__YOUR INSTRUCTIONS__. Sum up the movie reviews below in two sentences.

__PAGE TEXT__.
════════════════

Wonderfully quirky without over doing it - 14 June 2012
I am a teenager and my mother sat me down to watch this movie. I loved it. It was strange and ever so slightly outdated but its message and storyline was incredible. I feel in love with both characters and was intrigued by their relationship.

It was definitely worth watching and it should be more popular than it is.

This will always be one of my favorites.



An original timeless wonderful film - 7 January 2010
I first saw this in an English class a few years ago having heard it was a film I would enjoy and boy were they correct! I bought it a couple of weeks after. It's quite timeless, my dad said how he'd seen it 20 years ago and loved it just the same.

It's such a different quirky original movie that is hard to get tired of. From Harold's unexpected antics - "sucide attempts," his mother's ignorance towards a son who would love nothing more than some attention from her, some bad blind dates and then there's Maude.

It involves a lonely rich different type young man with too much apparent time on his hands and lacking a purposeful life. After meeting Maude at funerals where he goes for fun, his life is opened up by this free spirited older women who shows him love in its true form (not in any cheesy way at all) and a well-lived life.

It's so classic and quite funny - thoroughly enjoyable.

"A lot of people enjoy being dead. But they are not dead, really. They're just backing away from life" Maude says so many perfect quotes that define humanity and in fact Harold's life up until then.

And the Cat Stevens soundtrack, so perfect, complete with feel-good catchy songs you can't help singing for days. <3 "zoos are full, prisons are overflowing. ah, my. how the world still dearly loves a cage" A Fantastically unforgettable loving comedy with a great message - a must see for everyone!



This is the movie The Graduate should have been - 29 March 2000
Harold and Maude is a perfect movie. It's extremely well written and well acted. It reminded me a lot of The Graduate, a movie which I liked but felt was not all that special. Harold is much like Benjamin from that movie, but he's such a jerk. And Mrs. Robinson is also completely unlikable. Harold and Maude has to be the most uplifting film I have ever seen. It is one of those rare films which makes you re-examine your life in a positive way. I beg you to see it. One rarely sees films of this caliber.



Overrated? I think not. - 19 January 2003
I fell in love with this movie and its music within 5 minutes of its start. The characters and their development was rather endearing, I found myself accepting of a romantic relationship that would normally make me ill, and as it ended, I was in tears. I was highly moved by the story and intrigued by its depth. It is apparent that Maude enbodies many Buddhist philosophies and Harold represents the search for meaning in our lives we all face in different ways. To truly appreciate this movie, you must view it several times to catch all the depth and subtle messages it holds. Cat Stevens' songs also are filled with deep meaning and intertwine Maude's outlook and approach in life. The movie and lyrics succeed not only to amuse and touch our hearts, but also to help us think in a different way and approach life with arms open. I highly recommend that you see this if you haven't. It is known as a cult classic, but should be remembered as so much more. If anything, this movie is not given the credit it deserves to be remembered as one of the best written, casted, and acted motion pictures of our time. Out of 5 stars, I'd give it 5.

════════════════

__SOURCE MATERIAL__.
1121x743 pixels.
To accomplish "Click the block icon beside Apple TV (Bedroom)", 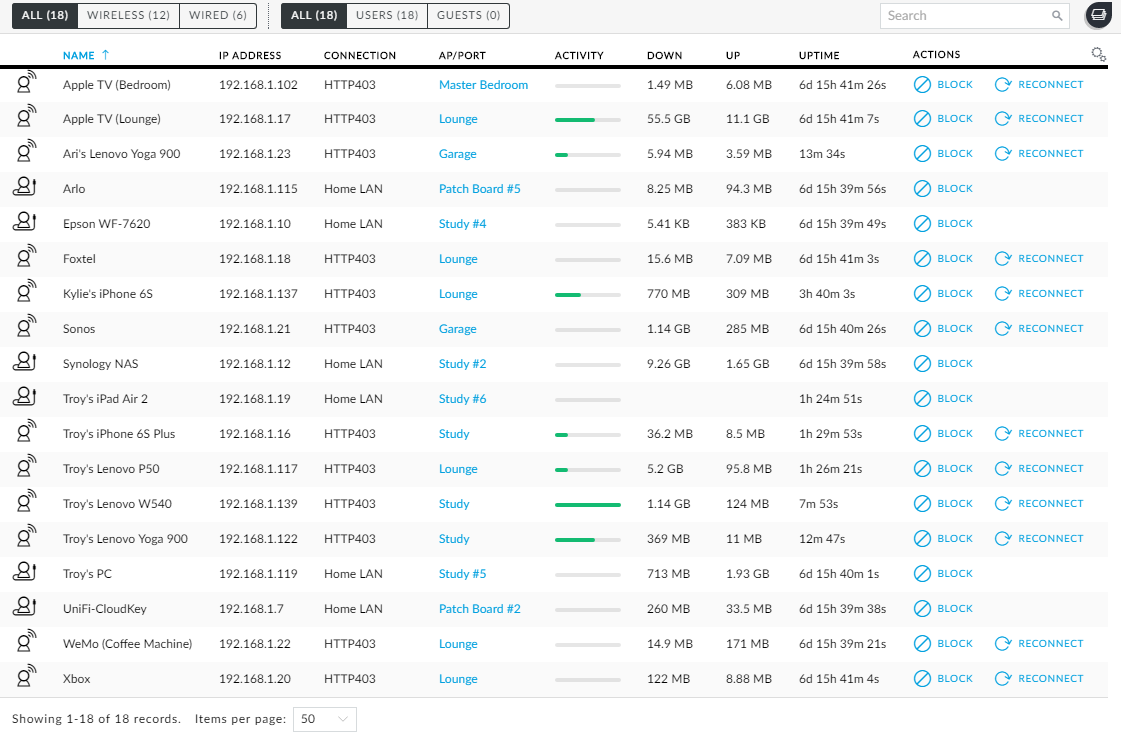I will [x=922, y=84].
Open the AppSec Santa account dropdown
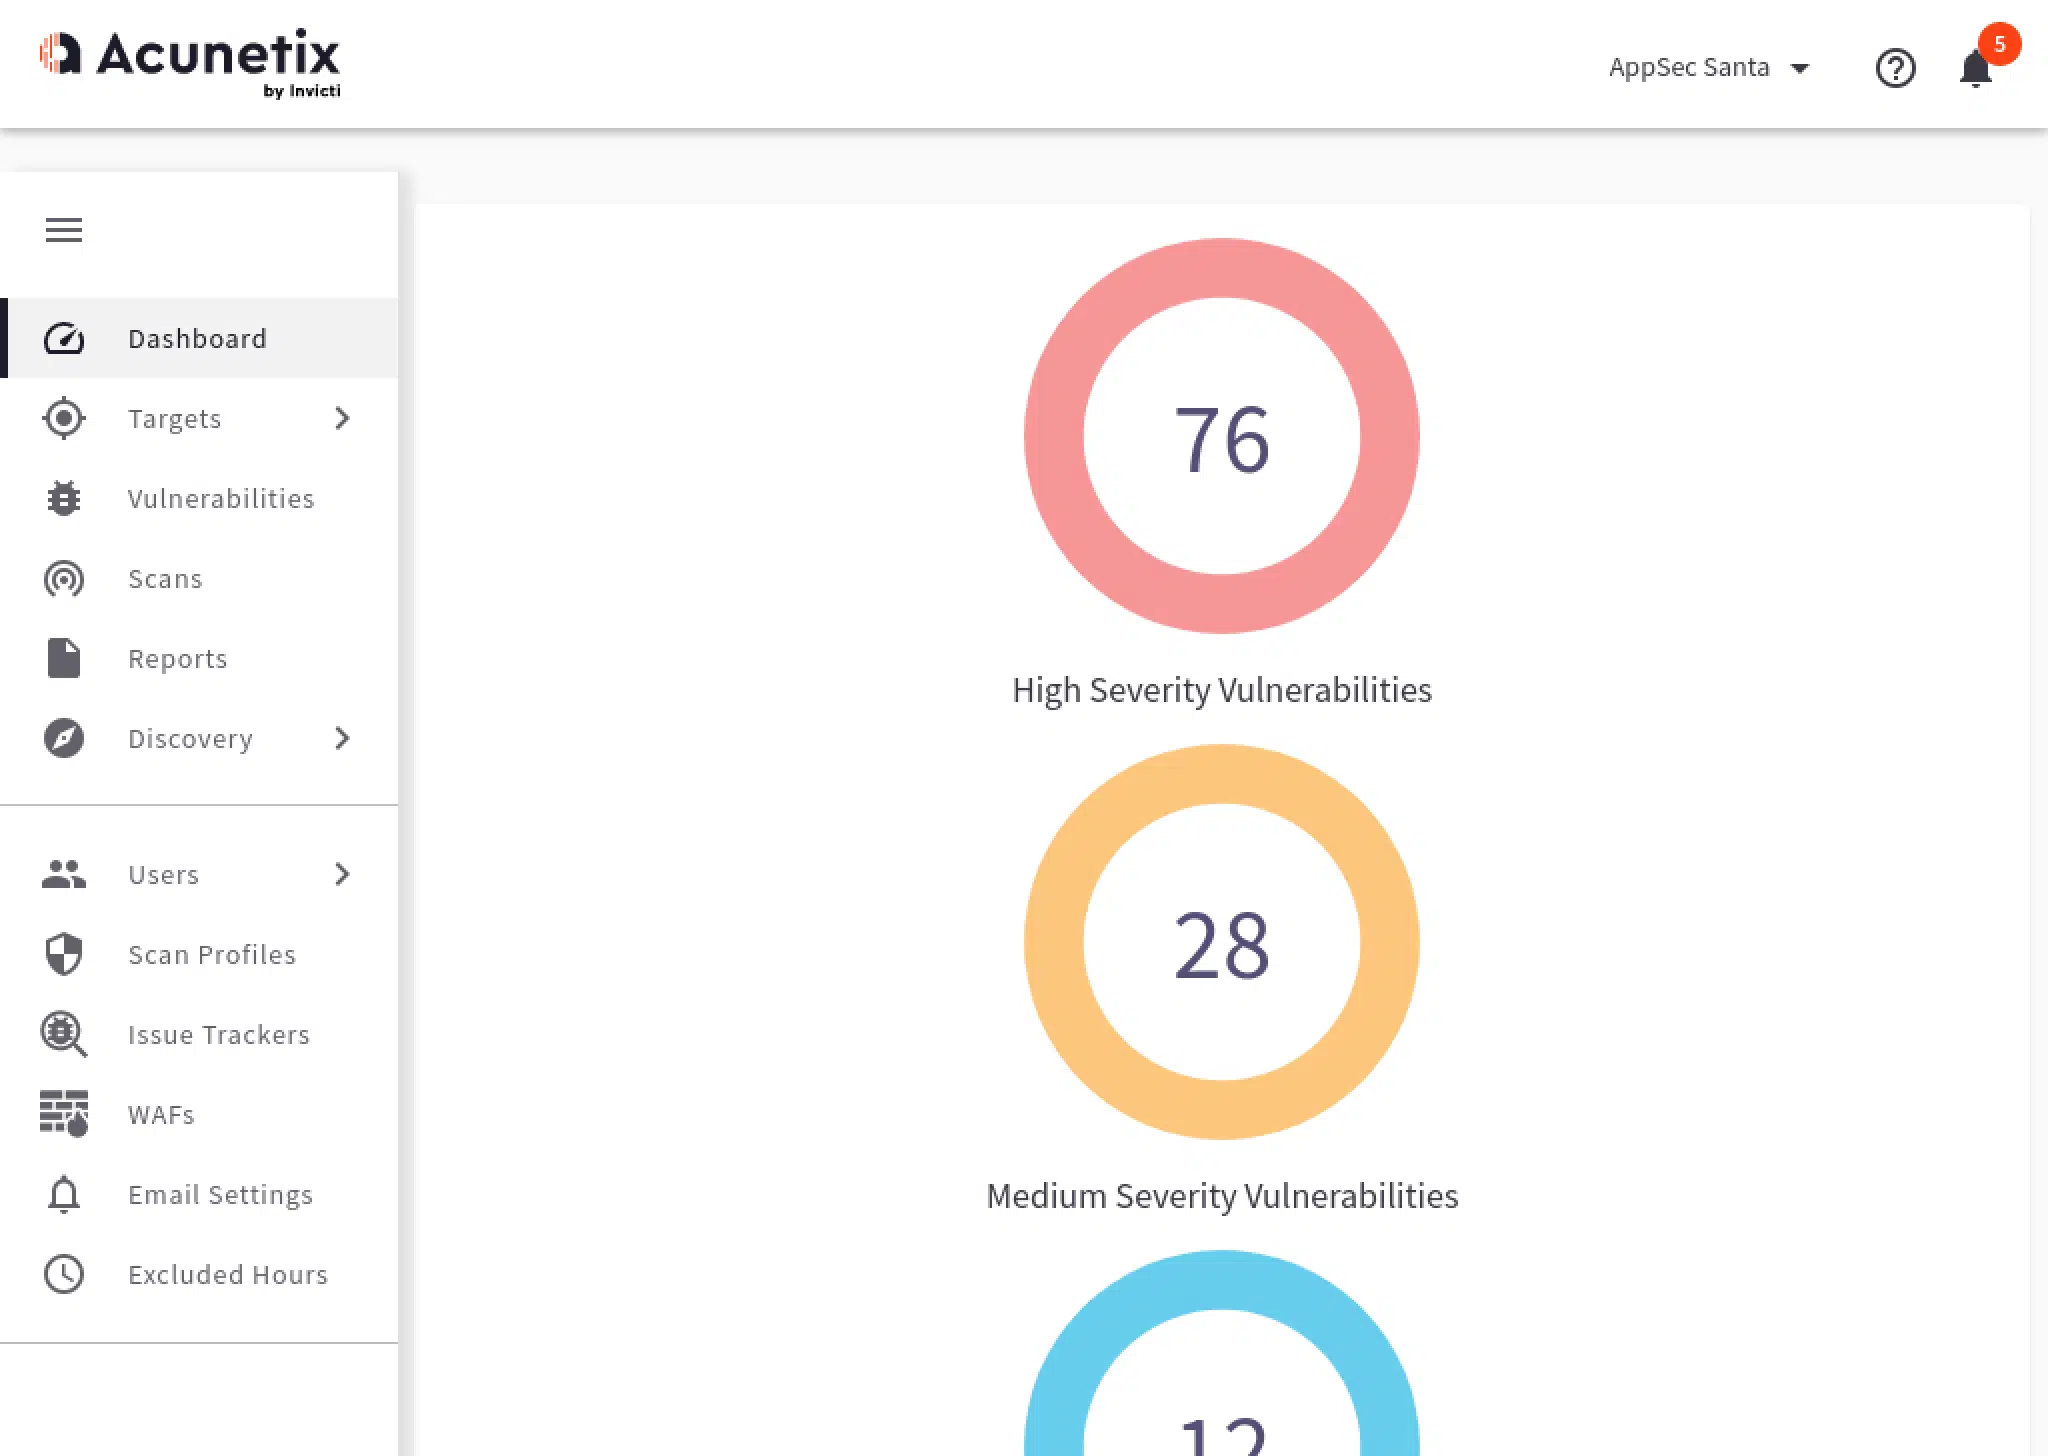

════════════════

__COMPLETED EXERCISE__. Four viewer reviews, dated from 2000 to 2012, praise Harold and Maude as a quirky, timeless, well-written and well-acted film about a lonely young man whose life is opened up by a free-spirited older woman, Maude. The reviewers also admire its Cat Stevens soundtrack and uplifting message, say it deserves more popularity and credit than it gets, and urge everyone to see it.